It will get hacked. The more Sony, Phillips, and the media push how good the copy protection is, the more people that will be out to hack it. The more people that are out trying to hack it, the sooner it will happen. Anything that is engineered by humans can be reverse engineered by humans.
One problem is size. (Size does matter) but look at the current ps2's dvd -9 tech. with all the titles out for the ps2 only something like 6 titles actually use it, and what do you really get. Better graphics, a longer game play portion of the game? No what you get is these long 10 or so minute full motion movies throughout a game. What are we going to get with Blu-Ray, several hour full motion segments? If this is the case, im not really interested. What I foresee as one of the beginning hacks is scraping the full motion video and burning it to regular dvd. Unless the tech. prevents backward compatibility.

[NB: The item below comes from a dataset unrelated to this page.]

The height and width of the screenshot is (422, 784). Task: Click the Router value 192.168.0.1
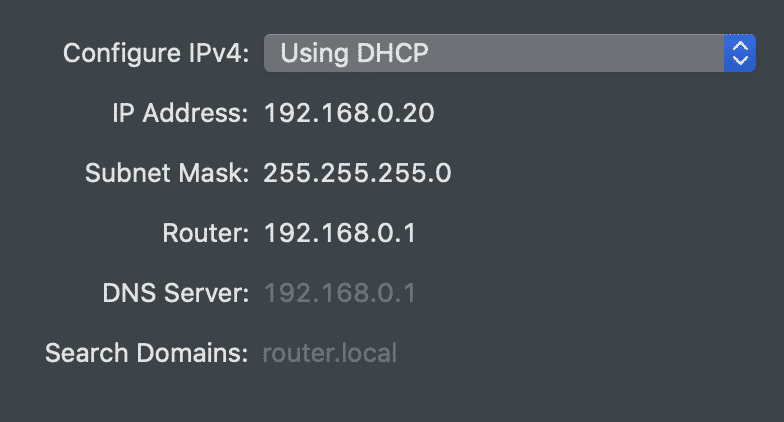pos(340,233)
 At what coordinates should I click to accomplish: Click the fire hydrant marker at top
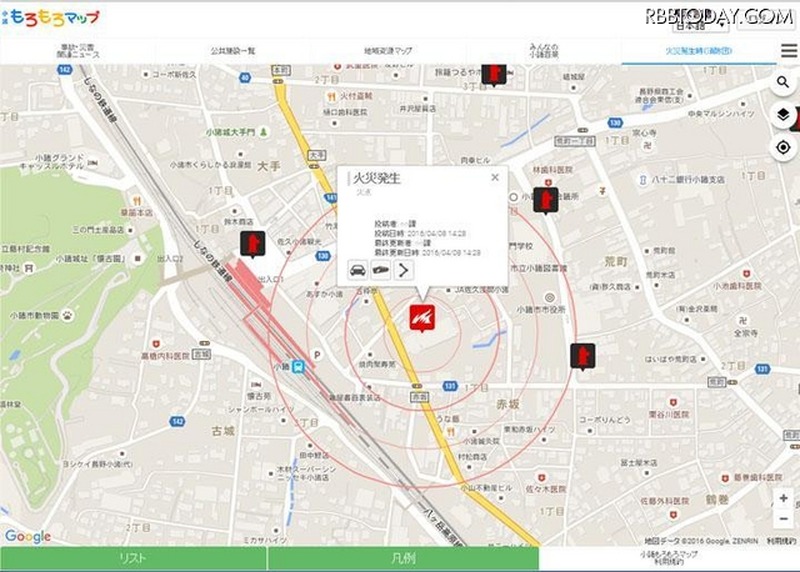(494, 73)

Another problem is the initial cost. It's going to be around $1500 dollars for the burner and $40.00 for the 23.?? Gig CD and the 8 layer 200gig CDs will be considerably more. Are you going to spend this much, and go through all the trouble to make a copy of a game that may only cost $50 to $60 bucks to buy? Hell, if you burn one coaster, you have already taken a loss, and would have been better off just buying the original. I know if I would burn a $40 coaster I would punch a hole in the wall, and I would also be out the additional monies and time to fix this.
Yes I know that the cost of new tech is always high when itís first released, and the price goes down when it first becomes a standard. Then it drastically goes down, as there is a demand for the product. There are currently at least two ways of doing the blu-ray media. Phillips way, and Sonyís way maybe more. Until one of these ways becomes a standard, I doubt there will be any substantial price drop. Unless someone comes out with some major product options/improvements over the others, or some major corporation chooses one or the other there won't be a standard. Look back at the 80's when music was first put on CD, it was $100 per CD, and there were several different formats to do this. When the music industry picked one as the only format they were going to use, Sonyís, then the price dropped, customers got interested and the price dropped.
The next question is, who is this product really marketed to? Is Sony really going to create a demand for blu-ray equipment and media based on the PS3? I doubt it, unless games reach or exceed the $100 mark. Yes there will be some major companies that will use this for storage and retrieval of information, but will this be enough to drive the cost down? This only leaves two major markets left that I can think of. The movie industry, and the HDTV recorder units. The movie industry has already said that they don't have a real interest in the Blu-ray, unless it proves to be unhackable. And if it is, what is the movie industry going to do, add an additional $20 or more to the price of each movie they sale. Not to mention everyone will have to buy a new player. The only market that I can think of that would jump on this is the satelite/cable companies with there hdtv recorders. But are these companies going to be willing to ad an additional $1500 price tag to there allready over priced equipment and services? And if they are, will the consumer be willing to pay the price?
Some major film companies are jumping off the hd-dvd bandwagon for blu-ray lately making it a pretty much even race for media supremacy. Another good point is about the pricing early on its going to be too expensive to make it worthwhile; with prices of blu-ray burners and media its going to be tough early on but with price drops later it could definitely get interesting.